### What you are asked to do
In the output, include exactly the lines from the beginning of the records up to and including the one that contains "Task: Go to Inicio in the navigation menu", and leave out the pictures.

### Dataset
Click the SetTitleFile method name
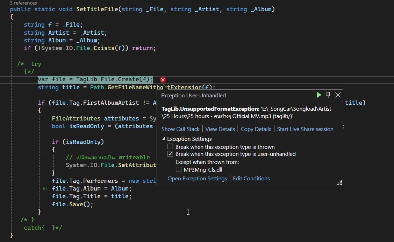 [97, 9]
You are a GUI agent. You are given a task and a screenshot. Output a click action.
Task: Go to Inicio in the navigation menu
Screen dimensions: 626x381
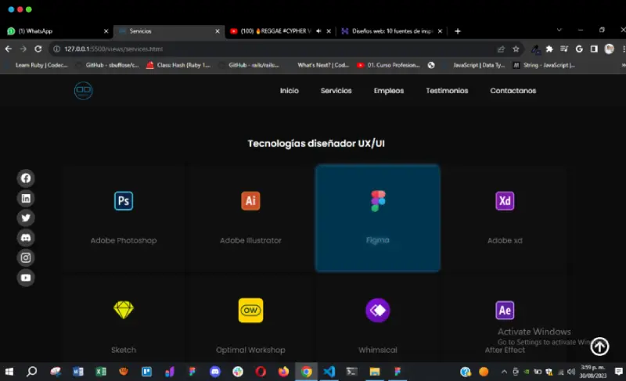tap(290, 91)
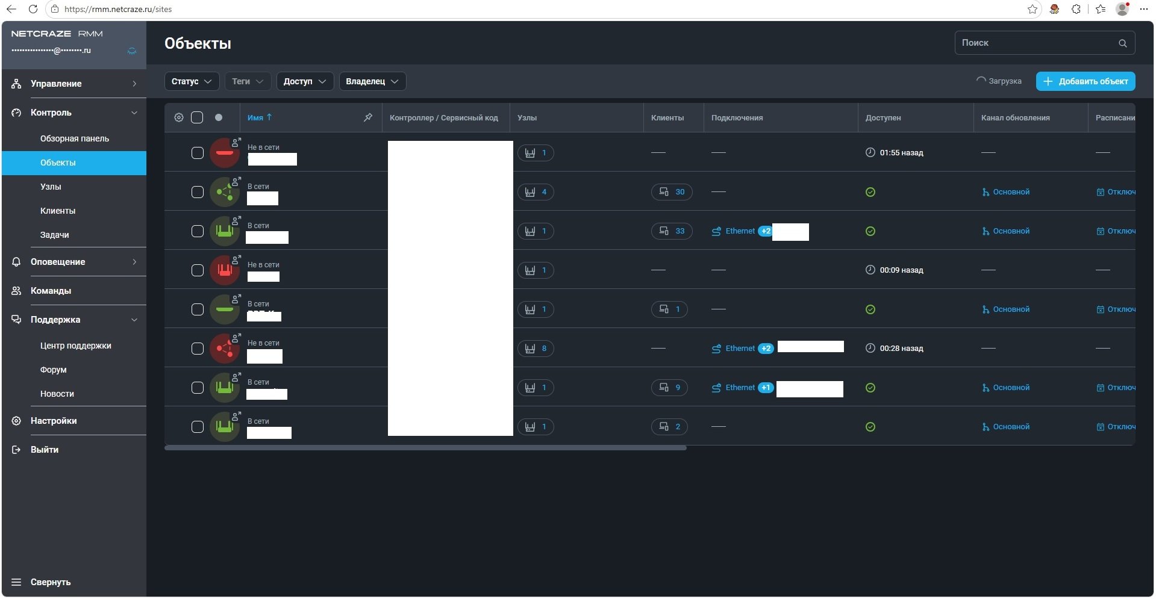The image size is (1156, 599).
Task: Click the nodes badge showing 8
Action: click(x=536, y=349)
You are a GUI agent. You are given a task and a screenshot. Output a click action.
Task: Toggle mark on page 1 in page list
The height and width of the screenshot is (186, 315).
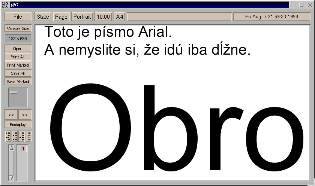(x=23, y=149)
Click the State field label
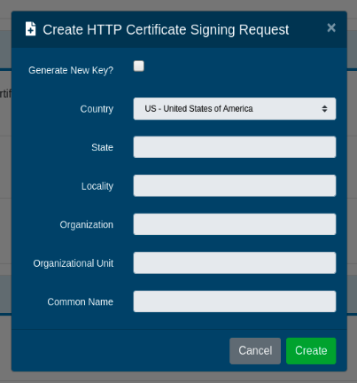357x383 pixels. click(102, 147)
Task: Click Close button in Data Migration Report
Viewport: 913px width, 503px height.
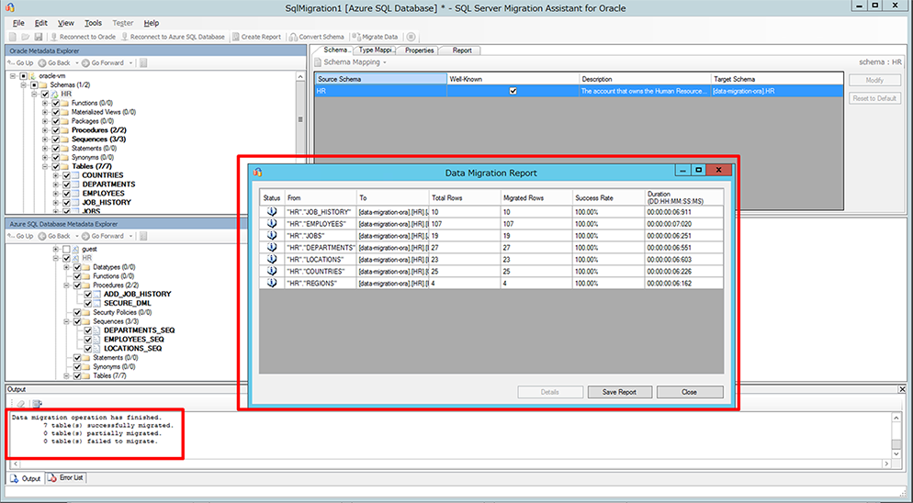Action: (690, 392)
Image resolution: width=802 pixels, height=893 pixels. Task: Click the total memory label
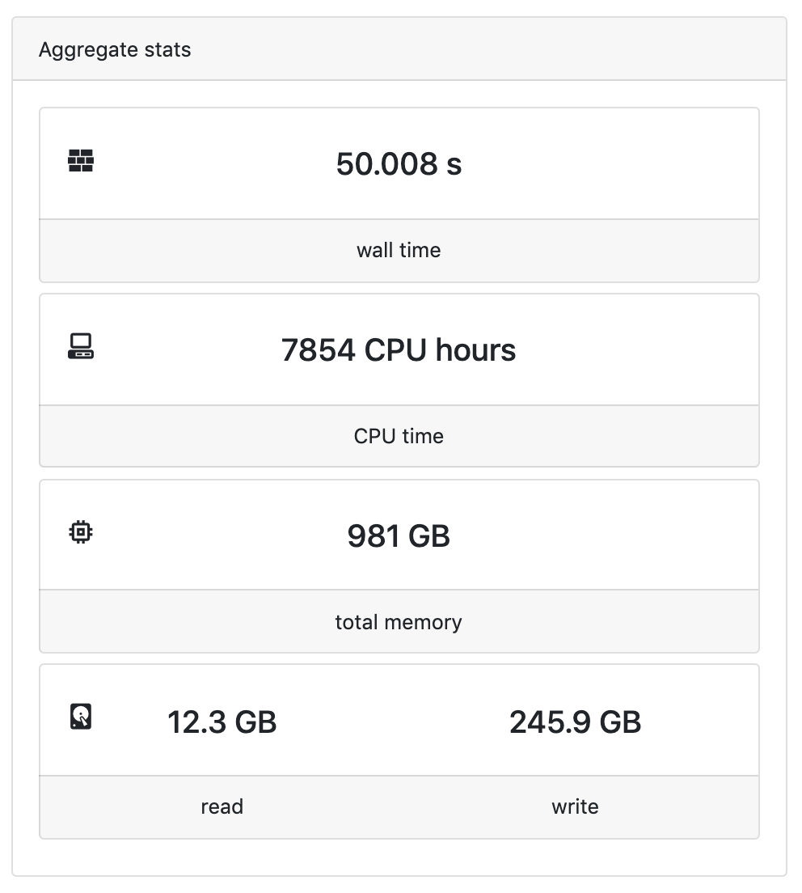point(398,622)
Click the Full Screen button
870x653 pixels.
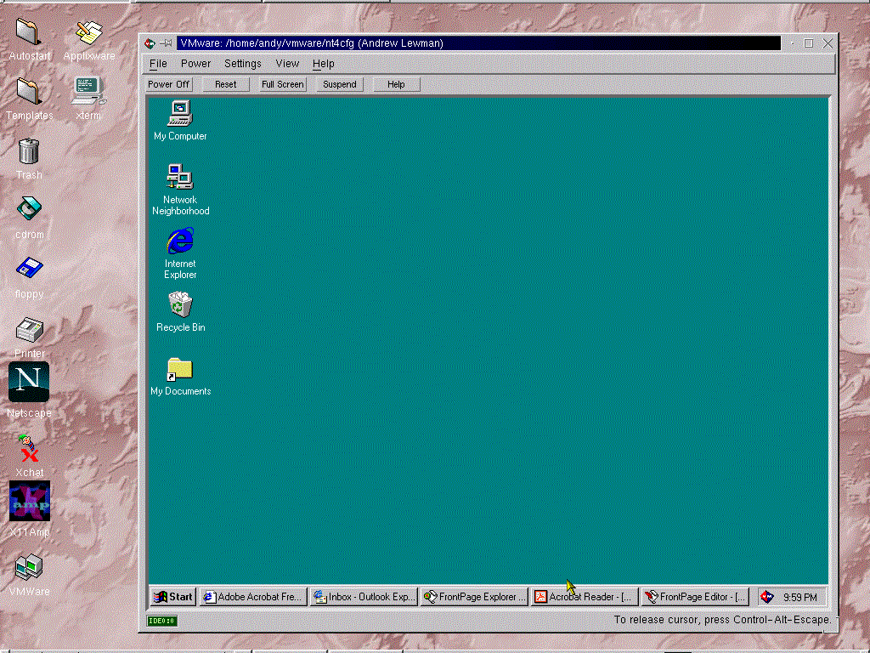(x=282, y=84)
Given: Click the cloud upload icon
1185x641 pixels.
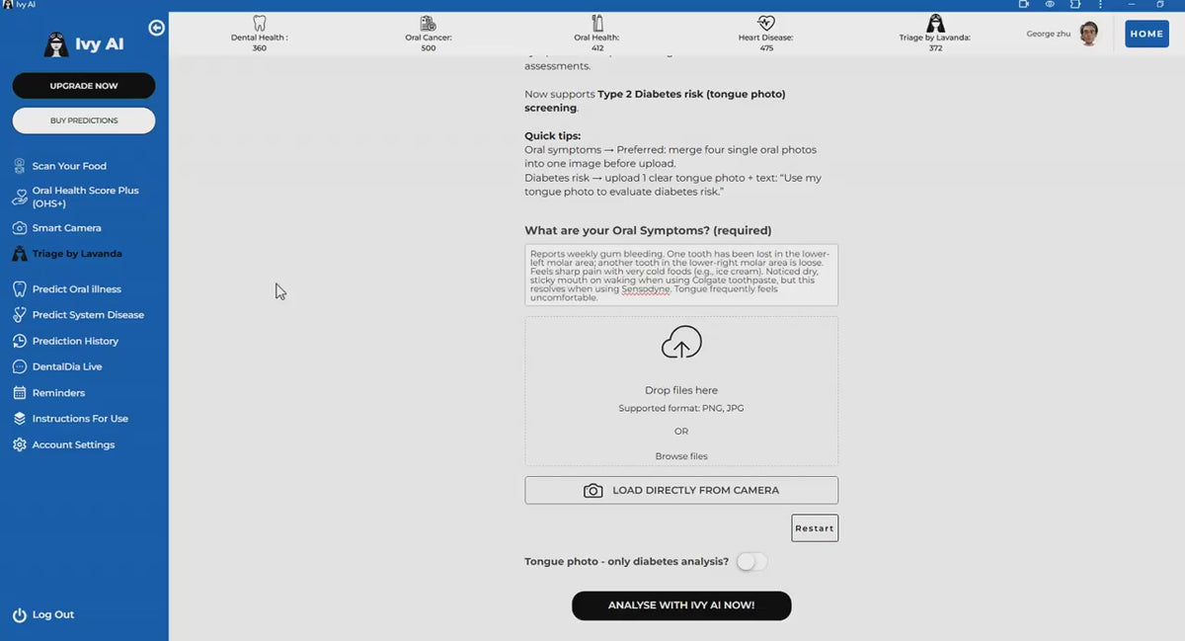Looking at the screenshot, I should tap(681, 343).
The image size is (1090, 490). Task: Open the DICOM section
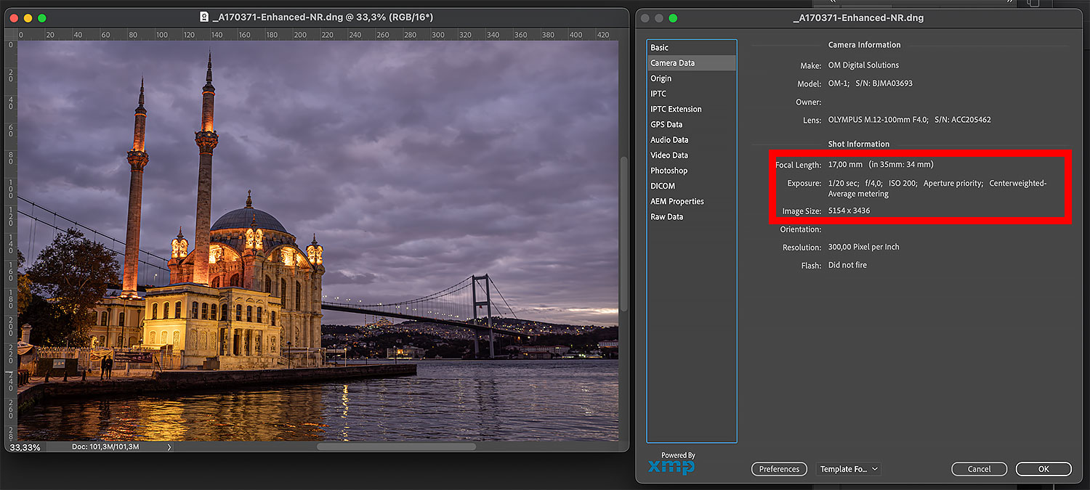[x=663, y=186]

### Task response
Click the SetTitleFile method name
 [97, 9]
You are a GUI agent. You are given a task and a screenshot. Output a click action.
Task: Go to Inicio in the navigation menu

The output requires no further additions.